ABOUT THIS EXERCISE: In the article on first-line epcoritamab, rewrite the paragraph beginning "Updated results from the EPCORE NHL-2 trial" as a short list that keeps its main facts.

PASSAGE TO READ:
------

First-Line Epcoritamab Demonstrates Manageable Safety and Response in Patients With High-Risk DLBCL


In the EPCORE NHL-2 trial , epcoritamab therapy was manageable and achieved high rates of response in patients with high-risk diffuse large B-cell lymphoma.

Lorenzo Falchi, MD

Lorenzo Falchi, MD

Updated results from the EPCORE NHL-2 trial (NCT04663347) evaluating the bispecific antibody epcoritamab demonstrate manageable safety and high response rates in patients with high-risk diffuse large B-cell lymphoma (DLBCL) in the first-line setting. Investigators reported an overall response rate of 100%, a complete metabolic response rate of 77%, and a partial metabolic response of 23%.

------

[Stored items]
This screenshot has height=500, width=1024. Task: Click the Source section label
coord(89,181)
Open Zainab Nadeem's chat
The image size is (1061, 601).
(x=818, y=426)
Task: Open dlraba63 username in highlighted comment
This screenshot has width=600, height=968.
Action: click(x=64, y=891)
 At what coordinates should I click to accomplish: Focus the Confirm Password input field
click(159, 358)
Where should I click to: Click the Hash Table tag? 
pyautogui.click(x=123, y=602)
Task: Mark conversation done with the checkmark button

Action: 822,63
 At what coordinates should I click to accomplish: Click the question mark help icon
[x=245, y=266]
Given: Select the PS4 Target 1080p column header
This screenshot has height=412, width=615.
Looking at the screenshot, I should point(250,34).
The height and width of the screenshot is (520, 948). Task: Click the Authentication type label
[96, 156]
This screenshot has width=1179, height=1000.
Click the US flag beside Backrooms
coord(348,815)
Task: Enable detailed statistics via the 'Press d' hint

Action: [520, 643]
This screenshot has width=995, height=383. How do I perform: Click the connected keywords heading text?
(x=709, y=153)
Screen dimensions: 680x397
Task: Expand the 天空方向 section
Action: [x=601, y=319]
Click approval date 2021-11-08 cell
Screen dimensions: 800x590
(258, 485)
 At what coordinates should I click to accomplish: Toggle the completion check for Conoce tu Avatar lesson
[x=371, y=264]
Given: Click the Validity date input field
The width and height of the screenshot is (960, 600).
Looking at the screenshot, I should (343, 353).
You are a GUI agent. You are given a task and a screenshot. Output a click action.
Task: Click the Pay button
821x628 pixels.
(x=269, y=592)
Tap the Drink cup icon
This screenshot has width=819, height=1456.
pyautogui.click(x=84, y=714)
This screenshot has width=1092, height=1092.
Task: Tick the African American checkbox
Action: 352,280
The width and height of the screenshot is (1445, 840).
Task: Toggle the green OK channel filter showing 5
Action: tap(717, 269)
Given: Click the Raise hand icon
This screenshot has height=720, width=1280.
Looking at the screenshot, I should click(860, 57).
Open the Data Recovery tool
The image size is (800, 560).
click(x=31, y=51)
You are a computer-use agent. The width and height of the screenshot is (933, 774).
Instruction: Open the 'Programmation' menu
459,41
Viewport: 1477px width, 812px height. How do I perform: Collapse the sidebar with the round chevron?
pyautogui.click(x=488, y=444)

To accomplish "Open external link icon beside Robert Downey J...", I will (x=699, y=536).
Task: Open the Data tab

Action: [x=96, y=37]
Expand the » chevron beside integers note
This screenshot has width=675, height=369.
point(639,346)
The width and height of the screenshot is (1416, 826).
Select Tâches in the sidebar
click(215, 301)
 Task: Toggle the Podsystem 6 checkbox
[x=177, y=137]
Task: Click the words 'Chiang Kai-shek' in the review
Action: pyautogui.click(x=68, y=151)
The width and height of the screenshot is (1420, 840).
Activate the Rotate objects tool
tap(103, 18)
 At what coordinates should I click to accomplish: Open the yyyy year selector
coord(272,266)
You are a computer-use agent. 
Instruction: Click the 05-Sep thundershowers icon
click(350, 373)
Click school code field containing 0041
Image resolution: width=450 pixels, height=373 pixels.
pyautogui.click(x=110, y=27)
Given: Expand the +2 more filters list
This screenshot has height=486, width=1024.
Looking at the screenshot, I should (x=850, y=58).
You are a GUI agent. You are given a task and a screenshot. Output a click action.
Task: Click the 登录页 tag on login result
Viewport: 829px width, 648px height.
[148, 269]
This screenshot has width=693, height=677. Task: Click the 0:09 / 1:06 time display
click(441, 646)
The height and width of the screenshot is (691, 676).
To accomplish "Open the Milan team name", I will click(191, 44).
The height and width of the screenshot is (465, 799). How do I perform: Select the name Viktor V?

------

THE ANSWER:
- Trial: EPCORE NHL-2 (NCT04663347), updated results
- Therapy: bispecific antibody epcoritamab, first-line
- Patients: high-risk diffuse large B-cell lymphoma (DLBCL)
- Safety: manageable
- Overall response rate: 100%
- Complete metabolic response rate: 77%
- Partial metabolic response: 23%